Non c’è dubbio, vivendo tra Milano e Roma, che
Roma non è amministrata bene, ma è meglio amministrata di Milano. Pur essendo
una città tropo complessa rispetto a Milano, anzi di complessità unica al
mondo: religiosa e politica, amministrativa, industriale, d’arte, turistica. È più
pulita, più decorosa, ha un buon sistema scolastico, ottimo per le materne, una
buona sanità, e ha parcheggi, se non un trasporto pubblico adeguato.
Non c’è però dubbio che ha fama di volgarità.

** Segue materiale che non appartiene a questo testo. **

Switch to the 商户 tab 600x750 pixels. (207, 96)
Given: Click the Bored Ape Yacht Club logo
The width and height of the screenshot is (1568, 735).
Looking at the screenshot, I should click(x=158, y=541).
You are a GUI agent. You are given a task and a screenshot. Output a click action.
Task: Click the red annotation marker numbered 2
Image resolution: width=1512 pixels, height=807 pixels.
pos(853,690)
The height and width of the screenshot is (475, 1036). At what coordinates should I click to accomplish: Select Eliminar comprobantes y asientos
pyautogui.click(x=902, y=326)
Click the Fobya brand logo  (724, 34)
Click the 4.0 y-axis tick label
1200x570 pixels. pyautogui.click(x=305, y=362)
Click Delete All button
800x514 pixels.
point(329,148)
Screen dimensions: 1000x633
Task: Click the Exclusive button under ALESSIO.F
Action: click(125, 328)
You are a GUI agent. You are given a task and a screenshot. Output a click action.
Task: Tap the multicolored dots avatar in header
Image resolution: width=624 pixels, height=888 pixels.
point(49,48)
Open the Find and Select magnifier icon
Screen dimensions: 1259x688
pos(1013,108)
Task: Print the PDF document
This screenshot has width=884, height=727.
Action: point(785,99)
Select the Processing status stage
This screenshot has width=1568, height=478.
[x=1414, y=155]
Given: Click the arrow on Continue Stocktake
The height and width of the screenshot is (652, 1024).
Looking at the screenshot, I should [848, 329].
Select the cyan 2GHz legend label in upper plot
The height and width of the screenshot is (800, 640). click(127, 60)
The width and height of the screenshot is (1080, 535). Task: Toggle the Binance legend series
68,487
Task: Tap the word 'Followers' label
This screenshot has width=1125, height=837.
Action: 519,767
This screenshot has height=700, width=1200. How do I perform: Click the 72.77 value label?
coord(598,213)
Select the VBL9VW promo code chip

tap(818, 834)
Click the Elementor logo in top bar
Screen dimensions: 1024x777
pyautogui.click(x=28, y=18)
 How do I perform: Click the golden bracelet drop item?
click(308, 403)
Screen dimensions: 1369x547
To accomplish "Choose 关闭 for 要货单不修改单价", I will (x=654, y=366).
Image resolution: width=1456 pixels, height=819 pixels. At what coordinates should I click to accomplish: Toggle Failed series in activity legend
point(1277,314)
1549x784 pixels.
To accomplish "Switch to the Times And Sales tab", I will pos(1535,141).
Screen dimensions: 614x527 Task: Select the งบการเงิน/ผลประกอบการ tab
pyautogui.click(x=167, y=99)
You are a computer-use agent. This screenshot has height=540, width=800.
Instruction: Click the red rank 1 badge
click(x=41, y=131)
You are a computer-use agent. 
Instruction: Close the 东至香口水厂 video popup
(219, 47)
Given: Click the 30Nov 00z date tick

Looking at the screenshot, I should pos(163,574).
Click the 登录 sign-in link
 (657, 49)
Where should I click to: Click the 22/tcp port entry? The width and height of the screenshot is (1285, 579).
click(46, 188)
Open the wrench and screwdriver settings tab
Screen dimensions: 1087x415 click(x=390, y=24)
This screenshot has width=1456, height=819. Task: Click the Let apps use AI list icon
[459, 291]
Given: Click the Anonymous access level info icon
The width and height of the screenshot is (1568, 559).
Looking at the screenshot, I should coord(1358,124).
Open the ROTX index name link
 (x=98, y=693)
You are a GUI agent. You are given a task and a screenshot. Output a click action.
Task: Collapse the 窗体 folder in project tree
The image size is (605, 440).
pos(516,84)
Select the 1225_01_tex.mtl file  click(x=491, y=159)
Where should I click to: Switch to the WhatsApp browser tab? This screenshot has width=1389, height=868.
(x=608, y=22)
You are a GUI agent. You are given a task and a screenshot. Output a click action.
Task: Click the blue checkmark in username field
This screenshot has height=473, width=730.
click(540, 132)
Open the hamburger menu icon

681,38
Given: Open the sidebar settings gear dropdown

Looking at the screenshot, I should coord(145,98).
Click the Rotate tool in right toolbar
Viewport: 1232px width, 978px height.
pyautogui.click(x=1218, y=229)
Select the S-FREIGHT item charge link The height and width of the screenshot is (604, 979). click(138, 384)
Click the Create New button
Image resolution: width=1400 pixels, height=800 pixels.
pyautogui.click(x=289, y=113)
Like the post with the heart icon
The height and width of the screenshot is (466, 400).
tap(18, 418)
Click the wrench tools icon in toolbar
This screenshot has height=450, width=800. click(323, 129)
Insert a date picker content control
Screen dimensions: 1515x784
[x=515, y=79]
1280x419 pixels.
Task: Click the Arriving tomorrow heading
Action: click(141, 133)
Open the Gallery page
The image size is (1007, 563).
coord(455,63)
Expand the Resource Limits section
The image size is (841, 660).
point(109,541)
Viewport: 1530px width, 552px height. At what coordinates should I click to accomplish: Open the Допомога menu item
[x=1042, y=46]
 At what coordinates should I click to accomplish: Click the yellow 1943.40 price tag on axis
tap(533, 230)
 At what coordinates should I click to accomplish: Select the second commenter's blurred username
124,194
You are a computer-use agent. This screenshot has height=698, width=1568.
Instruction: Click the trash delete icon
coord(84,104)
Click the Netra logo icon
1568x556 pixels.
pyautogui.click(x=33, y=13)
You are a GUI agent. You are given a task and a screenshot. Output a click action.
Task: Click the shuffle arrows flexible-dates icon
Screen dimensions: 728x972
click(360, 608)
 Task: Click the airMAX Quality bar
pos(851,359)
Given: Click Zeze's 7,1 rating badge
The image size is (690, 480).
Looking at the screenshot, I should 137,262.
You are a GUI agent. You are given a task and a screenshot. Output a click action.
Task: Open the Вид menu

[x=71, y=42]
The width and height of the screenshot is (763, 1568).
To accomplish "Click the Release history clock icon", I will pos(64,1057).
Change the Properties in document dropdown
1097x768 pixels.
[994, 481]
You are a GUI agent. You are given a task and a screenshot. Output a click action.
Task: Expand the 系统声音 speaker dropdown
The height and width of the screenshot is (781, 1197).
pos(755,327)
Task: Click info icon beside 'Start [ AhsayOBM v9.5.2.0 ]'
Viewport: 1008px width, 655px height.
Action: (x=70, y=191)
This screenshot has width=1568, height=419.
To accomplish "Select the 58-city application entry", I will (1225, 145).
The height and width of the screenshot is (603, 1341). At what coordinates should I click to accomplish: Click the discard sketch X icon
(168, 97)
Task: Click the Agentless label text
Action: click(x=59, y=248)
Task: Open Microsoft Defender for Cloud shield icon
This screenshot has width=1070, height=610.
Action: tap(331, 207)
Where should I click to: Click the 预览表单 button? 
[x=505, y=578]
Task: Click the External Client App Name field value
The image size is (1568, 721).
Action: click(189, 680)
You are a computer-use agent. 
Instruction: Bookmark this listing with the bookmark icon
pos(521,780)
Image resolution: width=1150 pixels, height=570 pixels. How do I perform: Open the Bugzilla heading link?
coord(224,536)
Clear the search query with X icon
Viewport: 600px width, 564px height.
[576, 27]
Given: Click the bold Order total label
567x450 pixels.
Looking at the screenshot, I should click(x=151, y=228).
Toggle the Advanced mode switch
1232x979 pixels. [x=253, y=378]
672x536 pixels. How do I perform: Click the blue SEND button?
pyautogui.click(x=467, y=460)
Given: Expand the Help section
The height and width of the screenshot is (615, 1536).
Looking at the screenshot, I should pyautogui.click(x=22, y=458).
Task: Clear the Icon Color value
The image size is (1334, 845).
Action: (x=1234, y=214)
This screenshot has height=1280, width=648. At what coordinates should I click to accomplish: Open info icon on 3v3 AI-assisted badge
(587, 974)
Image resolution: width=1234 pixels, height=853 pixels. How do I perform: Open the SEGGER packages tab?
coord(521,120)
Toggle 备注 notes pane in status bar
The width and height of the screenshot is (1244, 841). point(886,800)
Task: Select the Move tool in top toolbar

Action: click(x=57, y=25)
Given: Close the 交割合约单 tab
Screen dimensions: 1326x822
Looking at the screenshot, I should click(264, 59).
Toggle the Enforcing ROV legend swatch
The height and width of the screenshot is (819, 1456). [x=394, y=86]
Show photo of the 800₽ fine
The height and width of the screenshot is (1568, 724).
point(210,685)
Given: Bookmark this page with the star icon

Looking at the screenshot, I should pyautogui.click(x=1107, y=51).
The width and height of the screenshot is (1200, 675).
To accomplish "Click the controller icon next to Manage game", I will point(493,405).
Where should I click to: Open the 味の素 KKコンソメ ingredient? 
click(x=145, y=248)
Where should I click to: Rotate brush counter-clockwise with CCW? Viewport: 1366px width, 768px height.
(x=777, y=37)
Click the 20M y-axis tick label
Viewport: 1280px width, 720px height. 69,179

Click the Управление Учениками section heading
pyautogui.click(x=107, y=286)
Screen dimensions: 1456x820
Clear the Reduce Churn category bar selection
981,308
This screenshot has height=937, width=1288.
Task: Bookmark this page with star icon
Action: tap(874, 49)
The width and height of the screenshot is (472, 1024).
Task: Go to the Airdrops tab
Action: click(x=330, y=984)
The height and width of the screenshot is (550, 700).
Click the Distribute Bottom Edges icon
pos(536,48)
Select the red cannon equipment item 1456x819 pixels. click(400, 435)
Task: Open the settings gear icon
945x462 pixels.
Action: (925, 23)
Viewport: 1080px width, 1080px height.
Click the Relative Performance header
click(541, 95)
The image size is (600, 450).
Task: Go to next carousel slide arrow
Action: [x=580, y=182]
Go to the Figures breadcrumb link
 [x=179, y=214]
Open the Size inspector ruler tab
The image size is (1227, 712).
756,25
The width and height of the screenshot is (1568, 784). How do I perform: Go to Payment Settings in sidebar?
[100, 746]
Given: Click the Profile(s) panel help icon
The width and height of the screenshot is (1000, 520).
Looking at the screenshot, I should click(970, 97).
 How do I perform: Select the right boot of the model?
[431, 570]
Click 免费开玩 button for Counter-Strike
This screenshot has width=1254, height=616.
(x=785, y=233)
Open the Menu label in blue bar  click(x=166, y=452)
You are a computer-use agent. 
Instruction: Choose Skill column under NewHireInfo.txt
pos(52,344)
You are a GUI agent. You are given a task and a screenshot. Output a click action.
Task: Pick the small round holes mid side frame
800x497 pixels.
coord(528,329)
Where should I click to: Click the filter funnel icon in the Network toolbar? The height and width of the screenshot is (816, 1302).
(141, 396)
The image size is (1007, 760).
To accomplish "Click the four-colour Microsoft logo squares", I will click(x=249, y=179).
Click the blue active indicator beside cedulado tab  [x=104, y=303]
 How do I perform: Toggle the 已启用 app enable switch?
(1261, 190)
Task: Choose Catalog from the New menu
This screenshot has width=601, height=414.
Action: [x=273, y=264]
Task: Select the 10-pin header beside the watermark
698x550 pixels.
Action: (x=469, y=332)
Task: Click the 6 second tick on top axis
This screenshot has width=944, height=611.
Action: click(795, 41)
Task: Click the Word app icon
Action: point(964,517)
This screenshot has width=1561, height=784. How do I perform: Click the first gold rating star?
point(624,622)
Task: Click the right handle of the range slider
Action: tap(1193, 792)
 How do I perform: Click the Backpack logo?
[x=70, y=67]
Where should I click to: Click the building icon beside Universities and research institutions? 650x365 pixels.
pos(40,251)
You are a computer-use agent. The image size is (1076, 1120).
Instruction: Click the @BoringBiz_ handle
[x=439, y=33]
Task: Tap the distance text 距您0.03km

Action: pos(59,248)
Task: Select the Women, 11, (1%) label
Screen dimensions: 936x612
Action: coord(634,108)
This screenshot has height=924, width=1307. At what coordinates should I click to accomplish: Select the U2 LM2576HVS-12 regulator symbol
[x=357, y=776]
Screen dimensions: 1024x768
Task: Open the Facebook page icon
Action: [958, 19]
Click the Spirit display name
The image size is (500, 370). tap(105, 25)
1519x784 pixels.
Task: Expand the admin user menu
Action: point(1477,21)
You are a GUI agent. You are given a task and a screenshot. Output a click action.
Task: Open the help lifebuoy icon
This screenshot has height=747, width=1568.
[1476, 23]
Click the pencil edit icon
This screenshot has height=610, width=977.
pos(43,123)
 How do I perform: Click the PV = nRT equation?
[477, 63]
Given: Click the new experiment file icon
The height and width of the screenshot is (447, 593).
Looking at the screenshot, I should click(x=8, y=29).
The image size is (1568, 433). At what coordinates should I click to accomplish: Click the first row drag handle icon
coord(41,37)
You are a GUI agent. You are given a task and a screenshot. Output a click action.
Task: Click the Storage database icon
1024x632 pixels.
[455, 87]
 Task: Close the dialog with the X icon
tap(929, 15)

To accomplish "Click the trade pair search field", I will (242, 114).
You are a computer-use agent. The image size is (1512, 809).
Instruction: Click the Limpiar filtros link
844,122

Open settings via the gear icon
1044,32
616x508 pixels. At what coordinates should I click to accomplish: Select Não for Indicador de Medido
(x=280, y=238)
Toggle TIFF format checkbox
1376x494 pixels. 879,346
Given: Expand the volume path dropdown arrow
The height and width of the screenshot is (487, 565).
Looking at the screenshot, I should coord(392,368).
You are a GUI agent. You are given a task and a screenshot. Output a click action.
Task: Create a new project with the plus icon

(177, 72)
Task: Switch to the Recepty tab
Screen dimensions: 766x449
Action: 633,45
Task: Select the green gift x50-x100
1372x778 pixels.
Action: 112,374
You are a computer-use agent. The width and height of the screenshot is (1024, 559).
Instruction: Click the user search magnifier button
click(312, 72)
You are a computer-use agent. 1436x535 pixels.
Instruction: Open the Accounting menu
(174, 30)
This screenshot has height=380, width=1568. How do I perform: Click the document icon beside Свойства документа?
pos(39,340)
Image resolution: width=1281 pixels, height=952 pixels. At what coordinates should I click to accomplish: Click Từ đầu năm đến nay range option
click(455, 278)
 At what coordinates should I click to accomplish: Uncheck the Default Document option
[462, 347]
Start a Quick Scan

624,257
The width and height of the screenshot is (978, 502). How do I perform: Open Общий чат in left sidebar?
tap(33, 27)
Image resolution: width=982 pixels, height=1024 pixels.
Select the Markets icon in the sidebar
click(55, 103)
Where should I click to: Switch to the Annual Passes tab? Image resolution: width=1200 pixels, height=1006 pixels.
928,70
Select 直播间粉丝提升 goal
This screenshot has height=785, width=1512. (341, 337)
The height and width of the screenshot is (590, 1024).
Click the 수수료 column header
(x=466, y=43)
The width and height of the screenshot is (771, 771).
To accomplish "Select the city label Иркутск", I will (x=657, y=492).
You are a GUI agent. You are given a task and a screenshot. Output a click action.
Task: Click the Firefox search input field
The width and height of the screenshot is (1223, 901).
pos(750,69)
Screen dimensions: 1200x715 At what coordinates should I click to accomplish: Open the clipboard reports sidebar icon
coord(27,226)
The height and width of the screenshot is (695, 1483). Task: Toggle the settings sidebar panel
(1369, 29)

Di corruzione. Che è diffusa, ed è anche tradizionale. Fino a non molti anni fa si
pagava una mancia pure per avere l’allacciamento della luce o del telefono, all’uomo
della Stet, dell’Acea o della Romana Gas. Ma non c’è corruttela. E anzi c’è abbastanza
sdegno per portare a galla le situazioni di degrado morale. Nulla al confronto,
facendo le somme, con la grande corruzione di altre città, Milano soprattutto,
Venezia, Torino, Genova, sugli appalti pubblici. È una corruzione focalizzata
sul cosiddetto terzo settore, o del “volontariato”, cioè sull’appalto privato
dei servizi pubblici. Che riguarda Roma come tutta Italia: il terzo settore va
rigovernato, non da ora, da quando si è messo a crescere gigante, nato una
ventina d’anni fa.
Da che deriva la pessima fama di Roma? Dal suo
giornalismo. Effettivamente corrotto – di un interesse contro l’altro. Oppure
no, solo scadente: sa solo fare la predica - se non denuncia qualcuno, sia pure
un sacrestano che ruba le elemosine, o un ambulante senza licenza, non sa fare
altro. Si vedano al confronto le cronache degli stessi giornali di Palermo, per
esempio, rispetto a quelle romane, o di Firenze. Una stampa scandalistica, che
altrove è separata da quella d’informazione e in Italia invece la domina.